## BRIEF
Note the line containing "Where should I"; from it through the last line below, give only those lines again, exactly, both ends included, skipping pictures.

## SOURCE RECORDS
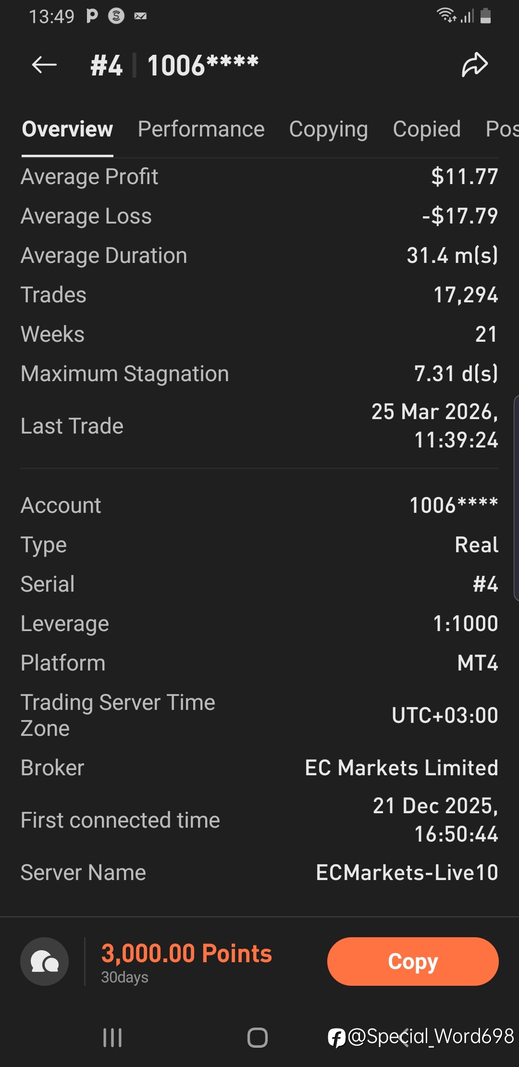This screenshot has height=1067, width=519.
Task: Tap the Wi-Fi status icon
Action: 446,15
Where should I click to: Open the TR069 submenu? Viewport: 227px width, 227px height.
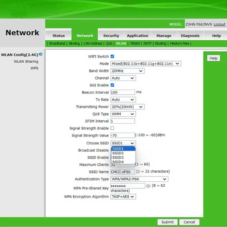[x=134, y=44]
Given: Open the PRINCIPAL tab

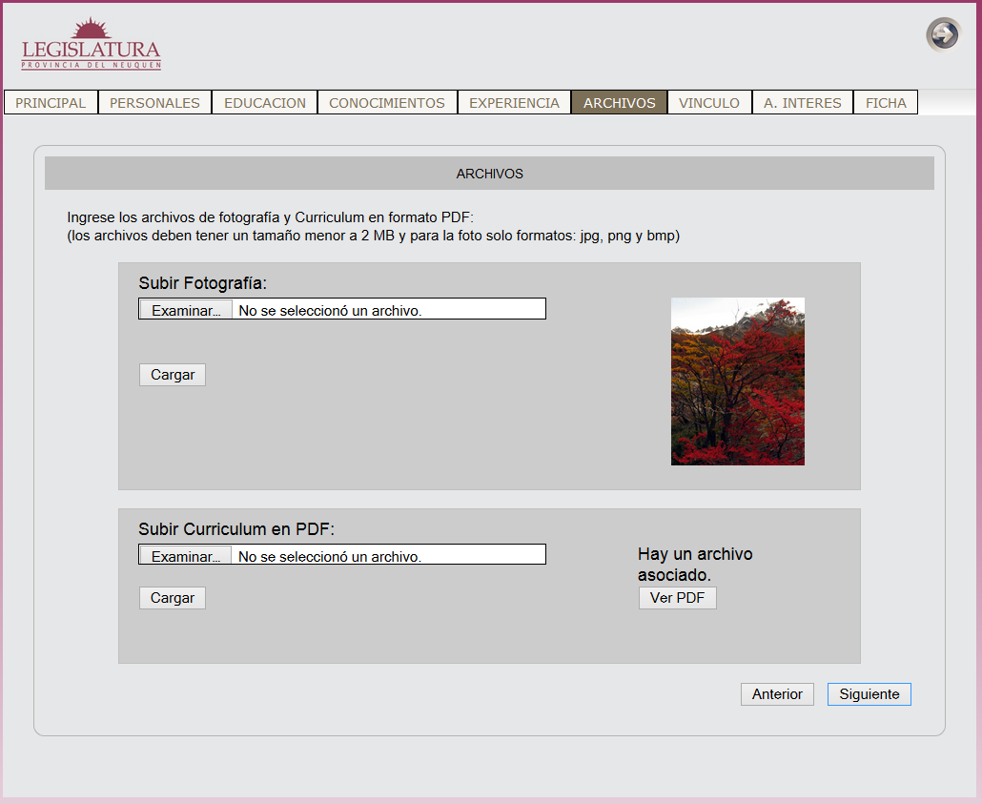Looking at the screenshot, I should coord(51,103).
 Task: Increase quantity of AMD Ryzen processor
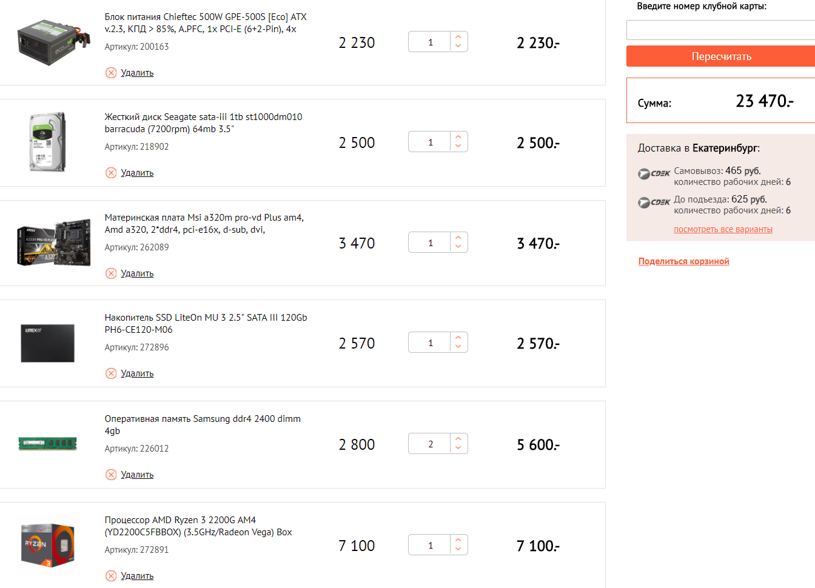[x=458, y=540]
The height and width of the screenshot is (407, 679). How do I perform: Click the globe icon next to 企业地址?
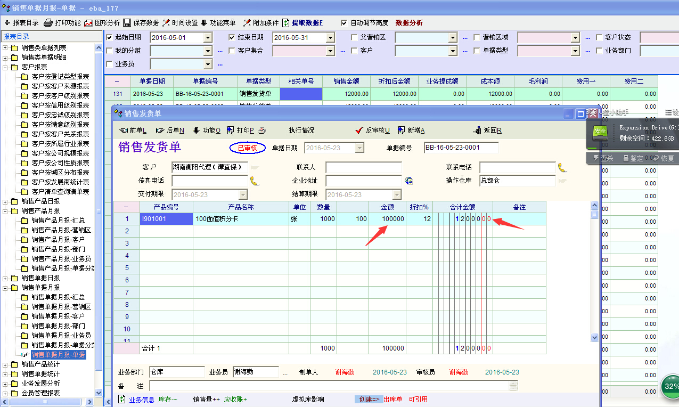(x=408, y=181)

## TASK ANSWER
Where should I click to: Open the TR069 submenu? Viewport: 227px width, 227px height.
[x=134, y=44]
Given: Open the PRINCIPAL tab

Looking at the screenshot, I should coord(51,103).
 Task: Increase quantity of AMD Ryzen processor
[x=458, y=540]
The height and width of the screenshot is (407, 679). How do I perform: Click the globe icon next to 企业地址?
(x=408, y=181)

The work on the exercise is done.